What Are The Challenges?
1. There are more legitimate choices than ever before, and new models pop up yearly. More options mean advisors can proactively pick the best business model and firm rather than remaining in the wirehouse world by default.

2. Capabilities and client comfort with the independent space are only increasing. All else equal, most advisors would opt for a higher payout, business ownership and more autonomy. So, the wirehouse firms must continue to improve their offerings and can’t afford to become complacent.

3. Private equity-backed RIAs are in the early days of crafting lucrative financial packages to attract wirehouse teams and can offer something the big firms can’t: equity, long-term capital gains and less bureaucracy.

4. Millennial and Gen Z advisors are opting for business ownership with far greater frequency than older generations—which means the next crop of team leaders and top advisors will be a greater flight risk to independence than ever before.

We continue to believe that there has been no better time to be an advisor. The most competitive recruiting environment full of compelling firms means advisors remain in the driver’s seat and have maximum leverage over both their employers and prospective employers.

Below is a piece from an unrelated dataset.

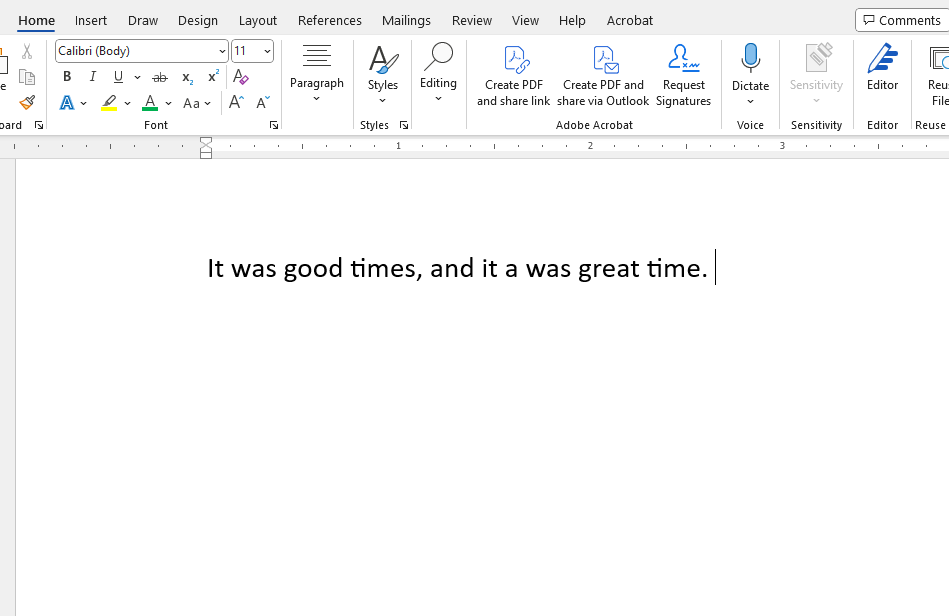This screenshot has height=616, width=949.
Task: Switch to the Insert tab
Action: (91, 20)
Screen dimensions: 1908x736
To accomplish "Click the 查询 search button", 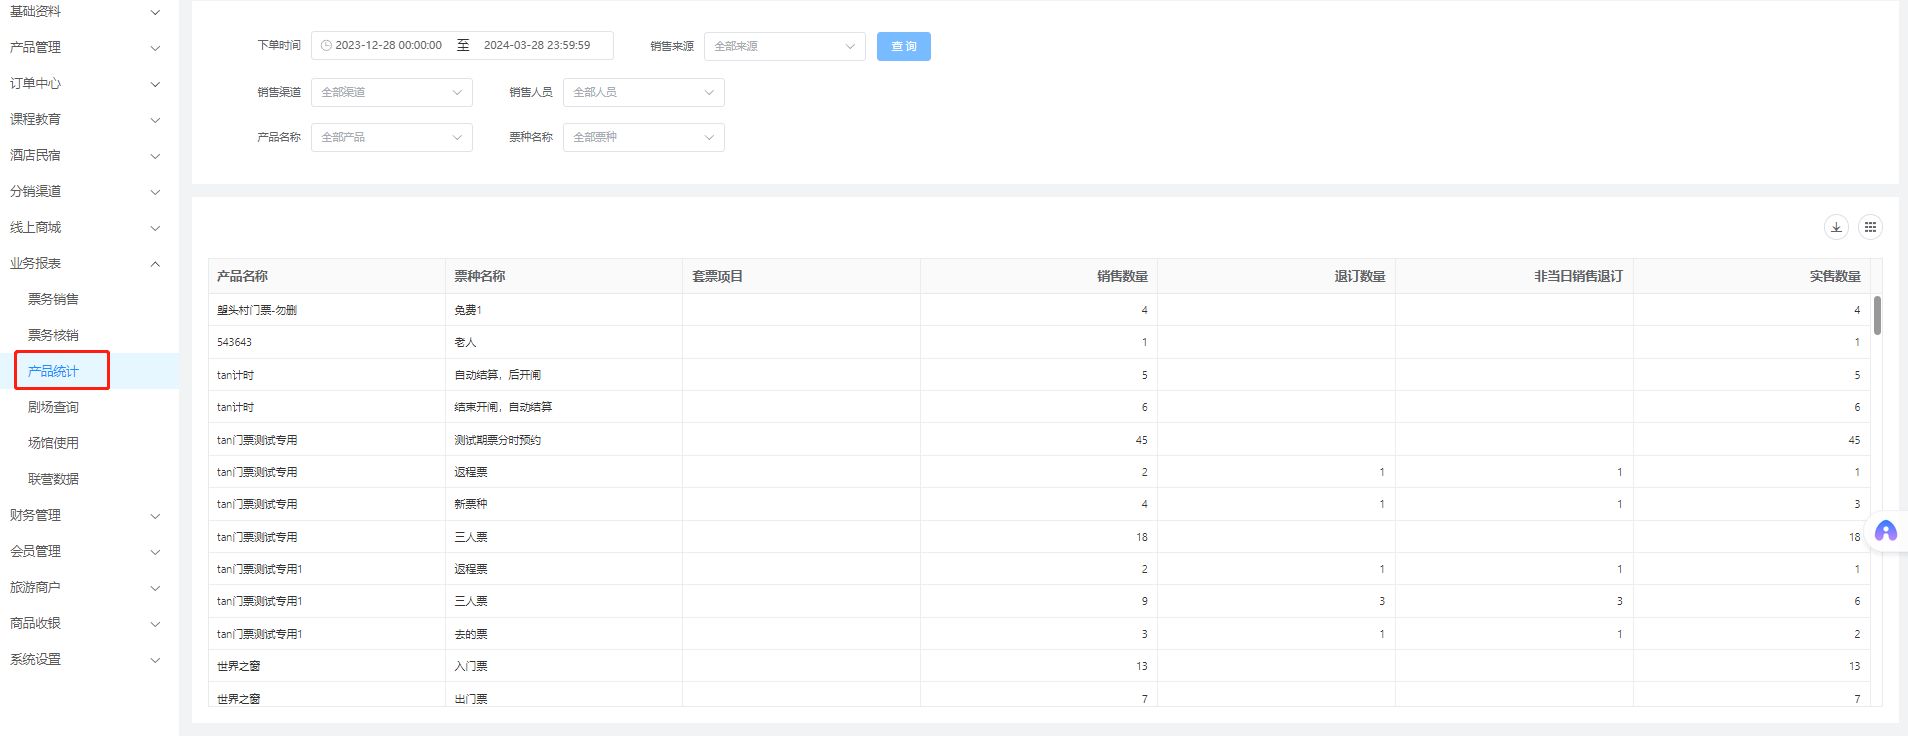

Although the wirehouse-to-wirehouse transition is no longer the “default” path for advisors, following the data and trends indicates that the wirehouses will continue to remain more than relevant in the years ahead. For advisors thinking about their futures, this means they can really think long and hard about where their businesses and clients will be best served, and if that does not translate to a wirehouse, that’s fine—because there are more exciting options than ever before.

Louis Diamond is president of Diamond Consultants.